"Primo. Il mio voto nel consiglio comunale del 20 dicembre sul biodigestore non fu un generico no, ma un no in attesa e nel rispetto di chiarimenti con il mio Sindaco per sapere se fosse stato o meno coinvolto nello sviluppo programmatico del biodigestore di Ferrania insieme ai Comuni di Cairo e limitrofi, ed un no per meglio verificare la compatibilità e la ragione dell’impianto rispetto al piano dei rifiuti Provinciale. Proprio queste erano le mie “precisazioni in merito” che “Noi per Carcare“ (Lega Nord) aveva accolto ed inserito nella sua mozione.
Ora logicamente, ci si aspetta che, una volta chiariti tali punti, il “no” si possa sciogliere per tutti i firmatari della mozione “condizionata”.
Per quanto mi riguarda, in questo periodo, ho chiarito tali punti, fatto le mie considerazioni, ho approvato le ulteriori condizioni poste dal Comune di Cairo al progetto e le ho condivise ed integrate nella mia dichiarazione di voto di ieri sera che riporto e che chi vorrà potrà leggere senza filtri interpretativi dei compagni leghisti in Consiglio comunale:
“Dalla seduta consigliare del 20 dicembre u.s. ho approfondito e verificato le specifiche del progetto nonché la condivisione dello stesso con i Comuni valbormidesi ed in particolare con i Comuni limitrofi all’impianto. Ho, ancora, accertato come tale progetto risulti consono al piano provinciale dei rifiuti.
Ho ulteriormente accertato come sia unanime l’idea della necessità di una diversa gestione dei rifiuti e come la cosiddetta “biodigestione” sia universalmente riconosciuta come essenziale nello sviluppo della futura organizzazione del ciclo dei rifiuti.
Quindi alla richiesta di espressione di un parere tecnico qual è il parere di VIA in oggetto questa sera rispondo condividendo ed integrando le condizioni tecniche poste dal Comune di Cairo sull’impianto e cioè che l’impianto:
- debba essere correttamente dimensionato, anche in virtù delle risultanze del parere di VIA regionale, al solo fabbisogno di trattamento di rifiuto umido della Provincia di Savona;
- che debbano essere previste procedure convenzionali ed obbligatorie di controllo della pubblica Amministrazione del materiale immesso e di quello fuoriuscito dall’impianto anche con un riesame dell’elenco dei materiali conferibili;
- che debbano essere proposte forme di partecipazione pubblica al capitale societario di Ferrania Ecologia di cui il Comune di Carcare dovrà far parte anche per tramite di società e/o consorzi partecipati;
- che Ferrania Ecologia si impegni a mettere in atto forme di agevolazioni finanziarie, nei confronti dell’amministrazione comunale di Carcare, anche al fine di permettere alla stessa e nei tempi di avviamento dell’impianto il raggiungimento dei limiti fissati dalla legge comunitaria per le percentuali di raccolta differenziata;
- che l’impianto debba essere servito dalla nuova strada pubblica di accesso denominata “Ponte della Volta” impegnando l’Azienda a far transitare tutto il traffico di accesso e recesso dall’impianto da tale tratto viario collegato alla rete autostradale;
- che venga considerato prioritario il ricollocamento del personale ex Ferrania.
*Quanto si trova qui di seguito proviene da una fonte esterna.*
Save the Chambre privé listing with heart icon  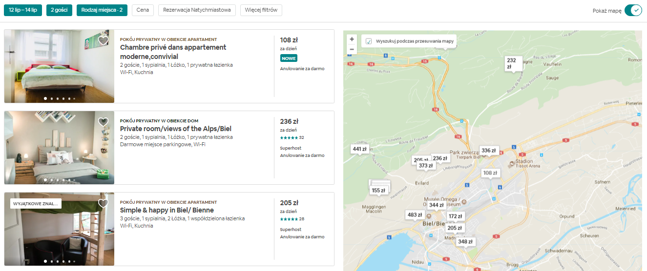click(103, 40)
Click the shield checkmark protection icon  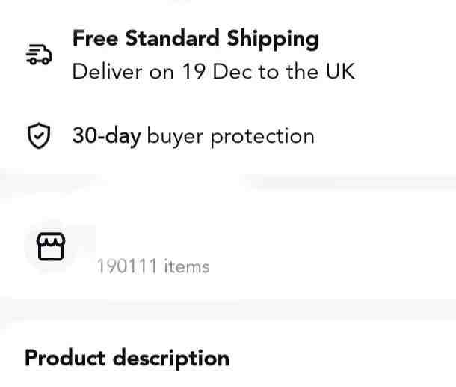(39, 135)
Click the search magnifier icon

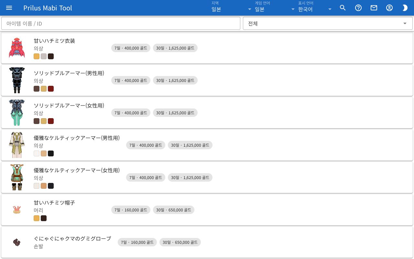[x=343, y=8]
Quindi se e per quanto recepite le condizioni su-esposte esprimo parere favorevole.”
Secondo. In merito a quanto affermato da Ferraris e Legario sulla “centrale a biomasse di Cornareto di soli 850 KW” ahimè, ancora una volta, è necessario rinfrescare la memoria di chi sembra non capire, o dimenticare, posizioni già espresse più e più volte: coerenti, direi.
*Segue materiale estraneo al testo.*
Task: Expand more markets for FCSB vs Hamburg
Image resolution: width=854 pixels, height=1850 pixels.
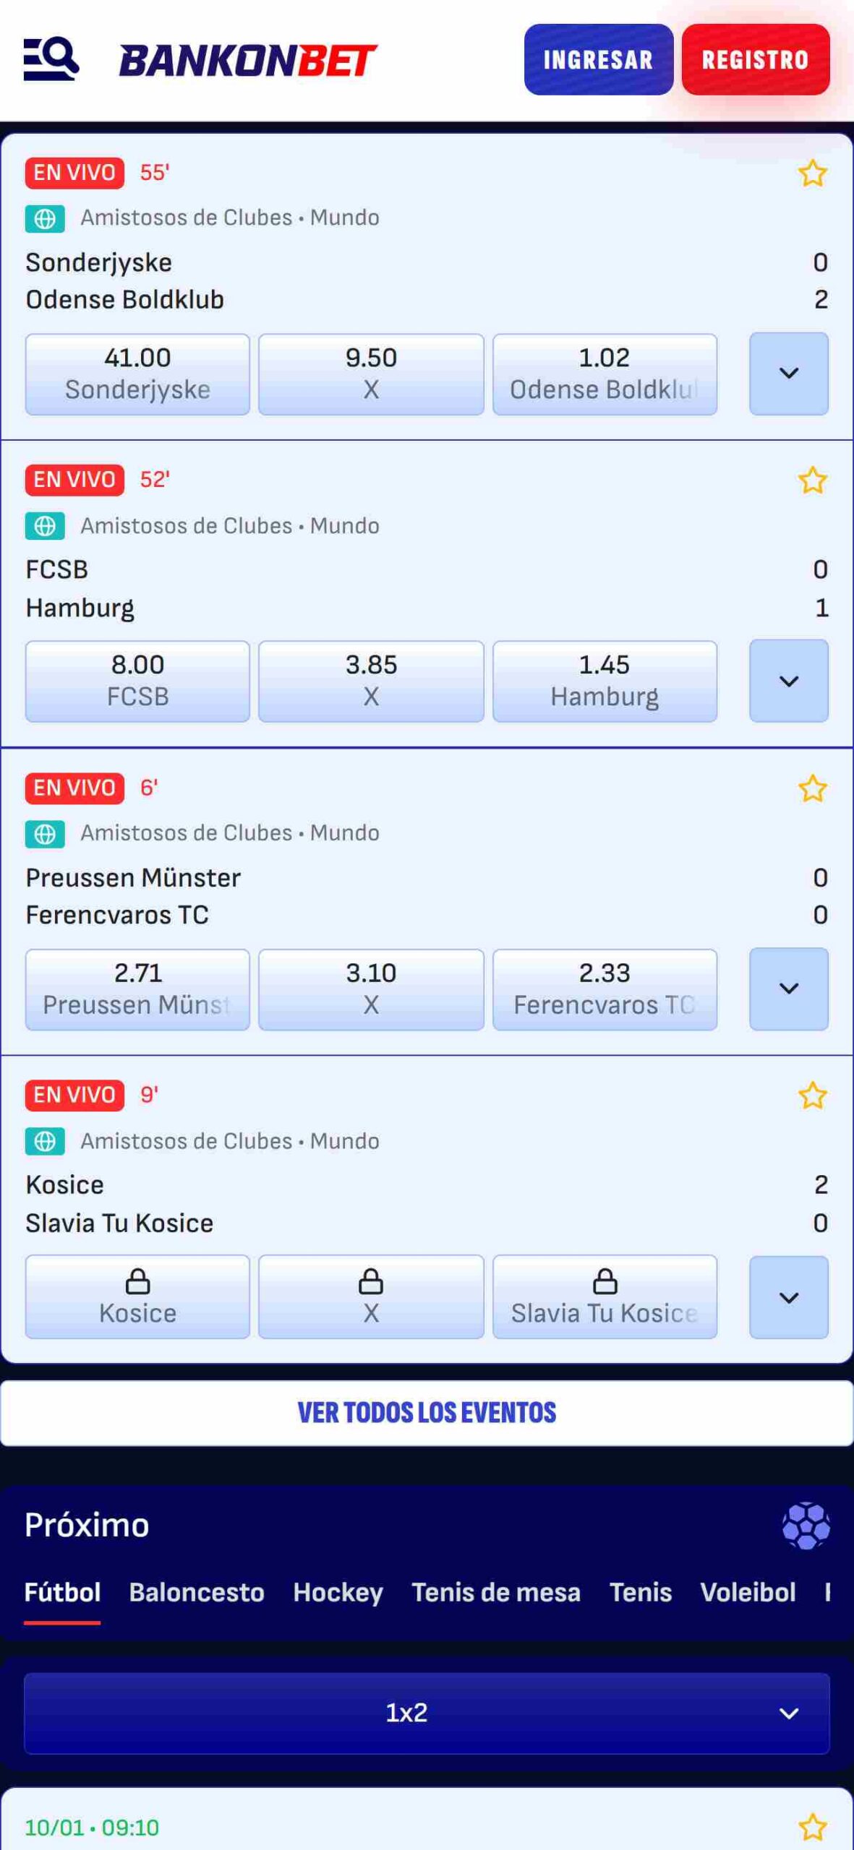Action: tap(789, 681)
Racconterò ancora una volta la storia: da sempre ho segnalato i problemi oggettivi che la stessa centrale, mal costruita (per quanto più volte riferito e confermato dall’assessore Legario) sta creando da quando è in funzione. Legario, avute le analisi delle emissioni e ad una sola settimana dalla normale chiusura, ordinò perentoriamente lo stop della centrale a biomasse di Cornareto nell’aprile 2011, enfatizzando quindi il carattere di estrema criticità che aveva imposto la sua decisione, ma senza dare ulteriori spiegazioni. Su tale chiusura che impose lui e non certo io, continuo ancora a chiedere a Legario di decidersi e confermare o meno ai cittadini se la centrale è dannosa per la salute degli abitanti la zona, scolari compresi.
Per concludere sul “basso tenore politico” che io esprimerei, stando alle dichiarazioni dei due esponenti della Lega Nord Padania libera , lascio all’educazione, alla sensibilità e all’intelligenza dei lettori le proprie considerazioni.